### ARTICLE

+++

Revisions to Slurm Configuration v1.1.5 on Caviness

This is an old revision of the document!

This document summarizes alterations to the Slurm job scheduler configuration on the Caviness cluster.

At the end of June, 2019, the first addition of resources to the Caviness cluster was purchases. The purchase adds:

70 new nodes of varying specification
2 new kinds of GPU (V100 and T4)
Several new stakeholder workgroups

Beyond simply booting the new nodes, the Slurm configuration must be adjusted to account for the new hardware, the new workgroups, and adjustments to the resource limits of existing workgroups that purchased Generation 2 nodes.

Our Slurm auto_tmpdir plugin automatically manages per-job (and per-step) temporary file storage:

When a job starts, a temporary directory is created and `TMPDIR` is set accordingly in the job's environment
Optionally, when a job step starts a temporary directory within the job directory is created and `TMPDIR` is set accordingly in the step's environment
As steps complete their temporary directories are removed
When the job completes its temporary directory is removed

The plugin offers options to:

prohibit removal of the temporary directories
create per-job directories in a directory other than /tmp
prohibit the creation of per-step temporary directories (steps inherit the job temporary directory)

Normally the plugin creates directories on local scratch storage (/tmp): the temporary files on one node are not visible to other nodes participating in the job. Placing the TMPDIR on Lustre would mean all nodes participating in the job could see the same temporary files. Users could leverage the existing –tmpdir=<path> flag with their own arbitrary path on /lustre/scratch, but that would spread such files across the file system. Having a flag that selects an IT-specified path would keep all shared TMPDIR storage collocated on the file system. This also opens the possibility in the future of having that directory (and all content under it) make use of an OST pool backed by faster media (SSD, NVMe).

+++

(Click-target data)
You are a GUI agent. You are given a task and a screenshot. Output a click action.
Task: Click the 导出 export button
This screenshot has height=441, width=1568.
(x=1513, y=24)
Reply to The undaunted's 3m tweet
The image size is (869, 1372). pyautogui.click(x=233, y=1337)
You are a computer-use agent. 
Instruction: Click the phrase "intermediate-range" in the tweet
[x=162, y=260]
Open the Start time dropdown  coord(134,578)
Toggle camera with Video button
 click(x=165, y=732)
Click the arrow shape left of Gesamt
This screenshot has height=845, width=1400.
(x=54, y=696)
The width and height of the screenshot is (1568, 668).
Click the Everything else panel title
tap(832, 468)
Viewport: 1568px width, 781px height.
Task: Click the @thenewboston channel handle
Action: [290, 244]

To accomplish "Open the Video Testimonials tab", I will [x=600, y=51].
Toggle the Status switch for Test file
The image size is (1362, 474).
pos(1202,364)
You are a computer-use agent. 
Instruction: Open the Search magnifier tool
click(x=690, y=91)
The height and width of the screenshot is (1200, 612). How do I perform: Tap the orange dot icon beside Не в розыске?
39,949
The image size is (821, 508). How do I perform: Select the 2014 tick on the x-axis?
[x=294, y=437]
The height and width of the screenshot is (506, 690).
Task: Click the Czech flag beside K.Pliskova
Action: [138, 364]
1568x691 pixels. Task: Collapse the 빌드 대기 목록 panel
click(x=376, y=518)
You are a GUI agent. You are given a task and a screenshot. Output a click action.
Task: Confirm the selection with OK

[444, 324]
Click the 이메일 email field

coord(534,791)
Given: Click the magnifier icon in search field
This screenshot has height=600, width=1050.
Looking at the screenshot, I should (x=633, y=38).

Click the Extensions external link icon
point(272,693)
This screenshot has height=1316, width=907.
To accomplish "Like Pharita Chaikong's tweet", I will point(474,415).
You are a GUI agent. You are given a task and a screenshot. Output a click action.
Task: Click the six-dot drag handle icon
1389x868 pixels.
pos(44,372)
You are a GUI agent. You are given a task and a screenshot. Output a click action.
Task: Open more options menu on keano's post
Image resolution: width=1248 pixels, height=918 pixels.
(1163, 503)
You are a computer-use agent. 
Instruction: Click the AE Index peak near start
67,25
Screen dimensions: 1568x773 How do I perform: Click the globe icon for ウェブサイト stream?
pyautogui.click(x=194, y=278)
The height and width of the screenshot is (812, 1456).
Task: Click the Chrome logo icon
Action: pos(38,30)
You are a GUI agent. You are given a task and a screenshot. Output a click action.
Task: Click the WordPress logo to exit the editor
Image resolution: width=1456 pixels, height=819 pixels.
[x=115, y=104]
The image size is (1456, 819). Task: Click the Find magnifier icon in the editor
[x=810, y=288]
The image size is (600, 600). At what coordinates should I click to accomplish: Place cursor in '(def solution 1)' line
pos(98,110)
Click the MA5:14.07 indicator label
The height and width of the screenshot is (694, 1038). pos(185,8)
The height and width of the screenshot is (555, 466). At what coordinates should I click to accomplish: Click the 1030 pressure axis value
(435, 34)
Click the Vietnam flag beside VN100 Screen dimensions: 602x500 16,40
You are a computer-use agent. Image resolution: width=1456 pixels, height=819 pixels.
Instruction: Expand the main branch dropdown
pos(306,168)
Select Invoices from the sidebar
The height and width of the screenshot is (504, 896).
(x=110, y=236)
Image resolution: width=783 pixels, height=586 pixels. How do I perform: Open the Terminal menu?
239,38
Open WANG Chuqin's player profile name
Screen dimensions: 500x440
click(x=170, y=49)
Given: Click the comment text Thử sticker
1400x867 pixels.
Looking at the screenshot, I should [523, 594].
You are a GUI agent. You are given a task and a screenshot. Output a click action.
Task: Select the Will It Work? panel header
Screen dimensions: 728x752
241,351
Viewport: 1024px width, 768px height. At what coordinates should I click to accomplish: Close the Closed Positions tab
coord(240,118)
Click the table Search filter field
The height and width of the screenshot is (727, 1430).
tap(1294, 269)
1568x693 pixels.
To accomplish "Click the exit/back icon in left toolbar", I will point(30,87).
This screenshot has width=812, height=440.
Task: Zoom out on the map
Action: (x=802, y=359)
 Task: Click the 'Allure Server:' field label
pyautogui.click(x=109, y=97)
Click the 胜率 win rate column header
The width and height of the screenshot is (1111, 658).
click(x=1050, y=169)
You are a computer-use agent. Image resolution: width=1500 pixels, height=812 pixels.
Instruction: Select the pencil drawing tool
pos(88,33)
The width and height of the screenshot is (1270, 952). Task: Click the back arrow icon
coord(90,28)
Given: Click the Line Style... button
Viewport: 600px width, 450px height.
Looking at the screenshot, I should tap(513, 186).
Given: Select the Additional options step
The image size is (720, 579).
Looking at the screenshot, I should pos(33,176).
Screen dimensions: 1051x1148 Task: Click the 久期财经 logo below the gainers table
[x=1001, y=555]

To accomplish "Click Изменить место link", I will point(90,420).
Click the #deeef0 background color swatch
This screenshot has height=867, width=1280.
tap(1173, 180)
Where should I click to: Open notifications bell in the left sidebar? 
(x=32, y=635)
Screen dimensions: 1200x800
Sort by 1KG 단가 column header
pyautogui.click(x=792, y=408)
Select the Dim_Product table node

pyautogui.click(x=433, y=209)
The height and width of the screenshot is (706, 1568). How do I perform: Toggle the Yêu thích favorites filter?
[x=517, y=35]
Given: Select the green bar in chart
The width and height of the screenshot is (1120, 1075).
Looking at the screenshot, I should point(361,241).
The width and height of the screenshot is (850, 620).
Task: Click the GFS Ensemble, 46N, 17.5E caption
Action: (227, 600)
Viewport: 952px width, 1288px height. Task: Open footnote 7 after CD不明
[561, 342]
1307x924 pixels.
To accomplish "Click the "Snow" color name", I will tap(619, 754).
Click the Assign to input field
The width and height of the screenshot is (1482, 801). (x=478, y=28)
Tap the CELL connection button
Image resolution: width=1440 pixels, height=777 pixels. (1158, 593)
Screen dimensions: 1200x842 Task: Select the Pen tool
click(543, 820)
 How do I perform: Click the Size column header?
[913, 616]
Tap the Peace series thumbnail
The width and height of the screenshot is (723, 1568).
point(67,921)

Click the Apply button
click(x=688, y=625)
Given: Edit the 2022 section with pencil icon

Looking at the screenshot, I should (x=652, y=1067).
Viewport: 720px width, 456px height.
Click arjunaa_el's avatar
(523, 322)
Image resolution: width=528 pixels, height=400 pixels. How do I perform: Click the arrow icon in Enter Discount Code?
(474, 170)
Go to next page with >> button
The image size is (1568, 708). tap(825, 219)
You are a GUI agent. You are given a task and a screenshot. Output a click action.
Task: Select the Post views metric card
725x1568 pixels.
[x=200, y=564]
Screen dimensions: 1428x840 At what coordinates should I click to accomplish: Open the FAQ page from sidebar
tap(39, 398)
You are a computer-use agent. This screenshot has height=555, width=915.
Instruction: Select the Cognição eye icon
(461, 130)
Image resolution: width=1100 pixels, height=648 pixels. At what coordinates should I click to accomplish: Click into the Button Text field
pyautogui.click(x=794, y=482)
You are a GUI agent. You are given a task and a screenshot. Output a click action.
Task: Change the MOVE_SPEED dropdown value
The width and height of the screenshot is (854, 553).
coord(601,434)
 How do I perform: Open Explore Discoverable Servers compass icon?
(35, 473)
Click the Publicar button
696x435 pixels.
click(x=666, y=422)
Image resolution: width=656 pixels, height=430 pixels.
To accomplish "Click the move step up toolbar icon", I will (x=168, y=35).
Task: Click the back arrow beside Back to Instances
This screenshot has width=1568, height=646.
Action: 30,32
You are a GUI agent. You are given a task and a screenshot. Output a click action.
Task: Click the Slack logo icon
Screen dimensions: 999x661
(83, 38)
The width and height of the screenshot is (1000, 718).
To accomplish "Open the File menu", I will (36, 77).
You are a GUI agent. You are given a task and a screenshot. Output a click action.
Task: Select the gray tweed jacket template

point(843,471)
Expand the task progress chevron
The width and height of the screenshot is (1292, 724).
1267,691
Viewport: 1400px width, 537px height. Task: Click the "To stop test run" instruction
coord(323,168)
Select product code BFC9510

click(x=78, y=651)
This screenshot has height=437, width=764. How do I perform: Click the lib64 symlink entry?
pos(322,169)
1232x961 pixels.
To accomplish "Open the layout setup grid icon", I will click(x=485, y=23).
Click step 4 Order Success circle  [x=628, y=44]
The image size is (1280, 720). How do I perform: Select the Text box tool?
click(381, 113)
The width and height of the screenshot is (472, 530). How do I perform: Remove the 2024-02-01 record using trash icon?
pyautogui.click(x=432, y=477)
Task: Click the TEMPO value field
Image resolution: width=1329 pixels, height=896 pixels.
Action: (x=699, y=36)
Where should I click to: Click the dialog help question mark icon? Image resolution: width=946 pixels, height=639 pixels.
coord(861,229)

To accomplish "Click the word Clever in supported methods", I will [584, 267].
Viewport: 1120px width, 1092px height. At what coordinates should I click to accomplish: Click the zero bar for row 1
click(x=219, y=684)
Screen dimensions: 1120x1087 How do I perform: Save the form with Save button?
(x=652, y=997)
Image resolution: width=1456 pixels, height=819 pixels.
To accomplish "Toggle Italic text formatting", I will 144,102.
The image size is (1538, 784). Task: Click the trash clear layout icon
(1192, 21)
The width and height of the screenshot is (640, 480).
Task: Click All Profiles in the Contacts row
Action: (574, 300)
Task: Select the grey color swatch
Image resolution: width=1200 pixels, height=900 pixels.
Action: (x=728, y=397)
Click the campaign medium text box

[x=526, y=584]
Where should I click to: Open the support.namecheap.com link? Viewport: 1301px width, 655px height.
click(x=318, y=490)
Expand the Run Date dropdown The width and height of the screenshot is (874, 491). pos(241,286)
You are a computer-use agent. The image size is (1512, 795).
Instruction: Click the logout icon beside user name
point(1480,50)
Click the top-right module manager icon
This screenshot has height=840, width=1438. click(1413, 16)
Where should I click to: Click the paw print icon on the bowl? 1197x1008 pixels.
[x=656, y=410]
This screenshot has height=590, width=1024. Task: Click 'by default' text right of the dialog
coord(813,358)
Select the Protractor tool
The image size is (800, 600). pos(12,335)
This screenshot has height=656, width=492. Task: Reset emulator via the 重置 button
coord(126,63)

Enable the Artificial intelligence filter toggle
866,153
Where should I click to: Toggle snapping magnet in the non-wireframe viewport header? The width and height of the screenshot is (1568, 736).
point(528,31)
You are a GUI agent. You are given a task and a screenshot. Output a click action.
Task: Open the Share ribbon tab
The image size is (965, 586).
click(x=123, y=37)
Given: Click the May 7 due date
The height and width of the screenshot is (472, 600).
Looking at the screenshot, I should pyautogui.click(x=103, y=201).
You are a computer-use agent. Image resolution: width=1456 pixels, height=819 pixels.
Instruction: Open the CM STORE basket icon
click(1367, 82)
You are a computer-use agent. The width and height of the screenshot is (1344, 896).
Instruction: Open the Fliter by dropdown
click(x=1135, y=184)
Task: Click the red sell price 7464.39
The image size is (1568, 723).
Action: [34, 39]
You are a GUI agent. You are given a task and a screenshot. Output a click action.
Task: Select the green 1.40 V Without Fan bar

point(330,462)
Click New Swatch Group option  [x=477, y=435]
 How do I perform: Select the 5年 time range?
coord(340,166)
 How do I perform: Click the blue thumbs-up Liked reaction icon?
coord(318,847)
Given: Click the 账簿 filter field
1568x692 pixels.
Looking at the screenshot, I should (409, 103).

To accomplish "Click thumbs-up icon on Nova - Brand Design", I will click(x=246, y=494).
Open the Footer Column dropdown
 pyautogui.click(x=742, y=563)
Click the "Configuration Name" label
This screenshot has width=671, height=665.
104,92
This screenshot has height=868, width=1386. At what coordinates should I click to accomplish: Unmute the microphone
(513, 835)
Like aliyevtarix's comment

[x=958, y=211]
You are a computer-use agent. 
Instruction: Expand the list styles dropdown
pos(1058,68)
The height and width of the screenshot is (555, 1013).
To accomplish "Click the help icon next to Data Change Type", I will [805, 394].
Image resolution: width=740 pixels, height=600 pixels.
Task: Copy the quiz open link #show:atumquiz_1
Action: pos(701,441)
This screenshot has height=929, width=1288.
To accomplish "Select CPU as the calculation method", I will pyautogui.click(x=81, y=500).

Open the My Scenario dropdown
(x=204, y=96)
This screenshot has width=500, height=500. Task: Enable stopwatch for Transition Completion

+++

### TASK TO COMPLETE
Reproduce the Slurm configuration revision notes above in full, word for word.

### FULL RESPONSE
Revisions to Slurm Configuration v1.1.5 on Caviness

This is an old revision of the document!

This document summarizes alterations to the Slurm job scheduler configuration on the Caviness cluster.

At the end of June, 2019, the first addition of resources to the Caviness cluster was purchases. The purchase adds:

70 new nodes of varying specification
2 new kinds of GPU (V100 and T4)
Several new stakeholder workgroups

Beyond simply booting the new nodes, the Slurm configuration must be adjusted to account for the new hardware, the new workgroups, and adjustments to the resource limits of existing workgroups that purchased Generation 2 nodes.

Our Slurm auto_tmpdir plugin automatically manages per-job (and per-step) temporary file storage:

When a job starts, a temporary directory is created and `TMPDIR` is set accordingly in the job's environment
Optionally, when a job step starts a temporary directory within the job directory is created and `TMPDIR` is set accordingly in the step's environment
As steps complete their temporary directories are removed
When the job completes its temporary directory is removed

The plugin offers options to:

prohibit removal of the temporary directories
create per-job directories in a directory other than /tmp
prohibit the creation of per-step temporary directories (steps inherit the job temporary directory)

Normally the plugin creates directories on local scratch storage (/tmp): the temporary files on one node are not visible to other nodes participating in the job. Placing the TMPDIR on Lustre would mean all nodes participating in the job could see the same temporary files. Users could leverage the existing –tmpdir=<path> flag with their own arbitrary path on /lustre/scratch, but that would spread such files across the file system. Having a flag that selects an IT-specified path would keep all shared TMPDIR storage collocated on the file system. This also opens the possibility in the future of having that directory (and all content under it) make use of an OST pool backed by faster media (SSD, NVMe).